The legal principles applicable

  1. The process to be followed for the division of the parties’ property is well established by law.[8] The relevant legal principles are primarily contained in sections 79 and 75(2) of the Family Law Act 1975. I am required to follow a number of specific steps.

    [8] See Lee Steere v Lee Steere (1998) FLC 91-626; Ferraro v Ferraro (1993) FLC 92-335;

  2. In the first step, I must ascertain what are the parties’ assets and liabilities available to be divided between them.  The normal rule is that those assets are to be determined as at the date of trial.[9] 

    [9] See Wardman & Hudson (1978) FLC 90-466; and Biltoft & Biltoft (1995) FLC 92-614

  3. In the second step, I must ascertain the contributions, which each party has made towards the matrimonial pool of assets, as I have found them, following the first step.  Contributions fall into two broad categories. 

  4. The first kind is contributions to the property: financial contributions and non-financial contributions, made directly or indirectly, by or on behalf of a party to the marriage to the acquisition, conservation or improvement of any of the property. 

  5. The second kind is contributions to the welfare of the family: in the words of the section, “the contribution made by a party to the marriage to the welfare of the family constituted by the parties to the marriage, including any contribution made in the capacity of home maker or parent.”[10] 

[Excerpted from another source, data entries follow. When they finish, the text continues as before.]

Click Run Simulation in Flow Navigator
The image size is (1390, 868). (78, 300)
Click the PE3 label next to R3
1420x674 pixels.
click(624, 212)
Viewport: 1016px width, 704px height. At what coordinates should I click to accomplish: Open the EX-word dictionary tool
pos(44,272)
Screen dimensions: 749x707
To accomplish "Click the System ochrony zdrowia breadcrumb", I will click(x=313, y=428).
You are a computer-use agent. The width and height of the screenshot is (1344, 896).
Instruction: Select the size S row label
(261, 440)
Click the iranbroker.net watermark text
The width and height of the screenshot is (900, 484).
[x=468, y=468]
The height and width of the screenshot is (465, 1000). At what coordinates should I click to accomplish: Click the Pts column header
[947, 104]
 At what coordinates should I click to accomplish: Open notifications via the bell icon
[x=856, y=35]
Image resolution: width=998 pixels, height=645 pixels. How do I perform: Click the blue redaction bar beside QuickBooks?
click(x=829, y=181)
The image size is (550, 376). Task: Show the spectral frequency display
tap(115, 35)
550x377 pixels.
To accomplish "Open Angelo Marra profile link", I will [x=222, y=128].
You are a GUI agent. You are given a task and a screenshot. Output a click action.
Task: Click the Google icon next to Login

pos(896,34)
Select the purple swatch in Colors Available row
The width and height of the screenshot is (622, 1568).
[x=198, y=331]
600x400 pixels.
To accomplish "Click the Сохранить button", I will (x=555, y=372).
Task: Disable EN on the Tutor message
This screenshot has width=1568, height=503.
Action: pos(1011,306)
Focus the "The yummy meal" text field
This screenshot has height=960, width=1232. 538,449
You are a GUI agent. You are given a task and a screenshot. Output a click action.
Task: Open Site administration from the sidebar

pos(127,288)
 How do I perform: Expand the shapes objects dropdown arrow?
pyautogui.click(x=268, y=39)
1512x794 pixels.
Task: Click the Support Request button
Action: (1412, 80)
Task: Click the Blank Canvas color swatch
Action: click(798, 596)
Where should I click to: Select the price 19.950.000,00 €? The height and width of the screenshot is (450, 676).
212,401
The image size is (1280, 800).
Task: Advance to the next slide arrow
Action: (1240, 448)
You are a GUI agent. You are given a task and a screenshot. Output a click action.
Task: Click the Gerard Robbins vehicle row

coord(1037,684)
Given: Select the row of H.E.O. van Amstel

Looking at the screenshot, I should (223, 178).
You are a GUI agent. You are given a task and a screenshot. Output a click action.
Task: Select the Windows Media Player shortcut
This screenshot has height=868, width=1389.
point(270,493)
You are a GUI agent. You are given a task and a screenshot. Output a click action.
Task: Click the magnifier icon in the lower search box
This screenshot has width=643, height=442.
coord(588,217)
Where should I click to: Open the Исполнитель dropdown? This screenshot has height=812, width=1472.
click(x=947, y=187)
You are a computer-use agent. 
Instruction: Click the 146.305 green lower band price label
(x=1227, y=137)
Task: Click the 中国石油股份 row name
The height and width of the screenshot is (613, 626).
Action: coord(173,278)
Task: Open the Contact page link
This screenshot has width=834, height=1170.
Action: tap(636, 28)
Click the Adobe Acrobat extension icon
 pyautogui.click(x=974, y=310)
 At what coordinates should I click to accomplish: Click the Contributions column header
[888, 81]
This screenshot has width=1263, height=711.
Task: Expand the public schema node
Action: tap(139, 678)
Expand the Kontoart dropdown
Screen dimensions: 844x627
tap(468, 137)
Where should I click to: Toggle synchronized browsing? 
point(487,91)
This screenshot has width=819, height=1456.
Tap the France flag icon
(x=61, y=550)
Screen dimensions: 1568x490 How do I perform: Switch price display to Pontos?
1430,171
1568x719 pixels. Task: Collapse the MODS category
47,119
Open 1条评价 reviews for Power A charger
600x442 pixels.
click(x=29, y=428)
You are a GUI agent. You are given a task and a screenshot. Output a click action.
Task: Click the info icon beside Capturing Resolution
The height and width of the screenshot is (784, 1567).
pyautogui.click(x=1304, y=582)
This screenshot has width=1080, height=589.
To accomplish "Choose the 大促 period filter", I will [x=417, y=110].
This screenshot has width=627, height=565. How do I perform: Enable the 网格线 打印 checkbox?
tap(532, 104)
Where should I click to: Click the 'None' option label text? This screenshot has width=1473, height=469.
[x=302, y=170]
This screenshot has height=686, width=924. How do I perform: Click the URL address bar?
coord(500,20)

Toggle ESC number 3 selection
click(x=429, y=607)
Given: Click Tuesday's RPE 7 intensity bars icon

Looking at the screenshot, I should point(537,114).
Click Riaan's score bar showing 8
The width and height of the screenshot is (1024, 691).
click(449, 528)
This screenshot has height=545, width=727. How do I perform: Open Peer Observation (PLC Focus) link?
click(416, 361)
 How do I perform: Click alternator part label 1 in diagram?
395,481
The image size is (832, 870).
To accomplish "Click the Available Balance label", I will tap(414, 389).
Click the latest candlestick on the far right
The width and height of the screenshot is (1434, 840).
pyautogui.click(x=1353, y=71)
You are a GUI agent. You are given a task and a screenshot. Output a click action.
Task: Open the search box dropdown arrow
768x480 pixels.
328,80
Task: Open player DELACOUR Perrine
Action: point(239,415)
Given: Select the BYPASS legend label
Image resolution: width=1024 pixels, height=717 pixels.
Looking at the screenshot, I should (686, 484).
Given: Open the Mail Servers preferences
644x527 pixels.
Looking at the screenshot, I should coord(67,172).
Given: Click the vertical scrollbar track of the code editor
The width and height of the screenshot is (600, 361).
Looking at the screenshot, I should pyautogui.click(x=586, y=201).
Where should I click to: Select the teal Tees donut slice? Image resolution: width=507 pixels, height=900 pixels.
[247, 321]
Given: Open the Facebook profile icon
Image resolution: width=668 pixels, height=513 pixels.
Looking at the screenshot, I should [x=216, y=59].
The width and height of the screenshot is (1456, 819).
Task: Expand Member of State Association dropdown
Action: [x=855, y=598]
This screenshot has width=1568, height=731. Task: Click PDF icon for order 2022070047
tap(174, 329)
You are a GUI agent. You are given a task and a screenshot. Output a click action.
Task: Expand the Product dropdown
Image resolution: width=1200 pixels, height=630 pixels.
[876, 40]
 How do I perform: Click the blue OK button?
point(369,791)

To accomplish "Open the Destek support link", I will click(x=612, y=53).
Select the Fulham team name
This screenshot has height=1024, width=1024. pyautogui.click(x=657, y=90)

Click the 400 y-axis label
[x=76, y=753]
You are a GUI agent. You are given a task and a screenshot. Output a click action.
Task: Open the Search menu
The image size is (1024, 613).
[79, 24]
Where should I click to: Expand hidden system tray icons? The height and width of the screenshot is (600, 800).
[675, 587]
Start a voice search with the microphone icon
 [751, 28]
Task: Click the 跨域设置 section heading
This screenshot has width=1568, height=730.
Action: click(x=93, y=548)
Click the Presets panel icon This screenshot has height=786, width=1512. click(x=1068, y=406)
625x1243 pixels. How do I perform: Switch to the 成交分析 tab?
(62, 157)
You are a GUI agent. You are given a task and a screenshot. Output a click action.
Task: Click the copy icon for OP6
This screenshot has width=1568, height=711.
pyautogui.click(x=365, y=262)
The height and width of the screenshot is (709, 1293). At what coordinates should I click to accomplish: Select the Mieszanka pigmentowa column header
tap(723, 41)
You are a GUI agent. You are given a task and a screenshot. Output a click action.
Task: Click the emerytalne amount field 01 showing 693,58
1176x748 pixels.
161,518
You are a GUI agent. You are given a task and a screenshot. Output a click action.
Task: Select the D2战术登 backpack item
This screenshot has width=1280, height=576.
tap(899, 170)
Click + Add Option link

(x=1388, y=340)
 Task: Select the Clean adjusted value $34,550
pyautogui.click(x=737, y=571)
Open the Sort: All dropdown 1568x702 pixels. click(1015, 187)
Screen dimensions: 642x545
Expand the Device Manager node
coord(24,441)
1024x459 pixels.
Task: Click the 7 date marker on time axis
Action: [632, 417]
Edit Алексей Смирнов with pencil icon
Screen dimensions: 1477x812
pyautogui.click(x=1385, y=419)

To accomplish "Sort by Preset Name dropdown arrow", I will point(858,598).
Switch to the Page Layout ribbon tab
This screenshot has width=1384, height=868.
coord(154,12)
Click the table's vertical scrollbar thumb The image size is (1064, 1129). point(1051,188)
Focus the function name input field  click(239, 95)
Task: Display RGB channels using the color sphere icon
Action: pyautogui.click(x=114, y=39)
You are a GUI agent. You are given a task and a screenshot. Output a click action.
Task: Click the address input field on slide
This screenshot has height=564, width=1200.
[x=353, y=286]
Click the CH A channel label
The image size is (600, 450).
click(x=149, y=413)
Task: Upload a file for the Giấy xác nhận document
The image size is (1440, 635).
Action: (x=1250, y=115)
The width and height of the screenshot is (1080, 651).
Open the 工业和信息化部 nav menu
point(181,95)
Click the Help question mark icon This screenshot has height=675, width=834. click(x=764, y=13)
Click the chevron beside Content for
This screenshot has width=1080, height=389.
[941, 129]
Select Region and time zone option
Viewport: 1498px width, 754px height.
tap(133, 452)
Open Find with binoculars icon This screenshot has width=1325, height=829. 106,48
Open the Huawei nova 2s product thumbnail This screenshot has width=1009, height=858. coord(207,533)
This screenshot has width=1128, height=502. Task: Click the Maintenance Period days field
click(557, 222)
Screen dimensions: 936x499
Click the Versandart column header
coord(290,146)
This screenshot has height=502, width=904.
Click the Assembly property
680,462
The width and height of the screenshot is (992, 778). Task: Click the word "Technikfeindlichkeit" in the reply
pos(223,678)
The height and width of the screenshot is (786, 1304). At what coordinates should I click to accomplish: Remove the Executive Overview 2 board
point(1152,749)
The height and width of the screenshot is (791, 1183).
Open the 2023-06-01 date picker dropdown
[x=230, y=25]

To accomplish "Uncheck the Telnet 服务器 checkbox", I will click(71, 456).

    [10] See Family Law Act s79(4)(c)

  6. It is clear from the authorities that this second kind of contribution must be given appropriate weight and is not to be treated as a token matter or as a contribution which is inherently less valuable or important than a financial contribution to property.

  7. The third step involves the assessment of the parties’ prospective needs, by reference to the factors set out in section 75(2) of the Family Law Act 1975. Pursuant to section 75(2)(o), the court is entitled to take into account “any fact or circumstance which, in the opinion of the court, the justice of the case requires to be taken into account”. 

  8. Finally, in determining what order the court should make under section 79, the court must be satisfied that in all the circumstances, it is just and equitable to make the relevant orders. Overall, it is the justice and equity of the actual orders that the court must consider.[11] 

    [11] See Russell v Russell (1999) FamCA 187

  9. Accordingly, the fourth step is for the court to take a step back and examine whether the orders it proposes are just and equitable.  These considerations must also inform each of the preceding steps. [12]

    [12] See Hickey & Hickey & Attorney-General (Intervener) (2003) FLC 93-143 at 78,386 [39] and Bevan & Bevan [2013] FamCAFC 116 at [60]

  10. Pursuant to section 90XC of the Family Law Act, superannuation interests are to be treated as property. As such, they attract the provisions of section 79(4) of the Act.

  11. In C & C,[13] the Full Court of the Family Court has described superannuation as a different “species of asset” from other forms of property. 

    [13] C & C (2005) FLC93-220

  12. This is because superannuation, particularly in its accumulation phase, cannot be easily translated into cash, unlike other more “conventional” assets, such as land and personal property, and so have its value accurately determined by sale. 

  13. Superannuation is a form of compulsory saving for retirement.  As such, it must be preserved until its crystallisation on the occurrence of some specified event, usually permanent retirement from the workforce.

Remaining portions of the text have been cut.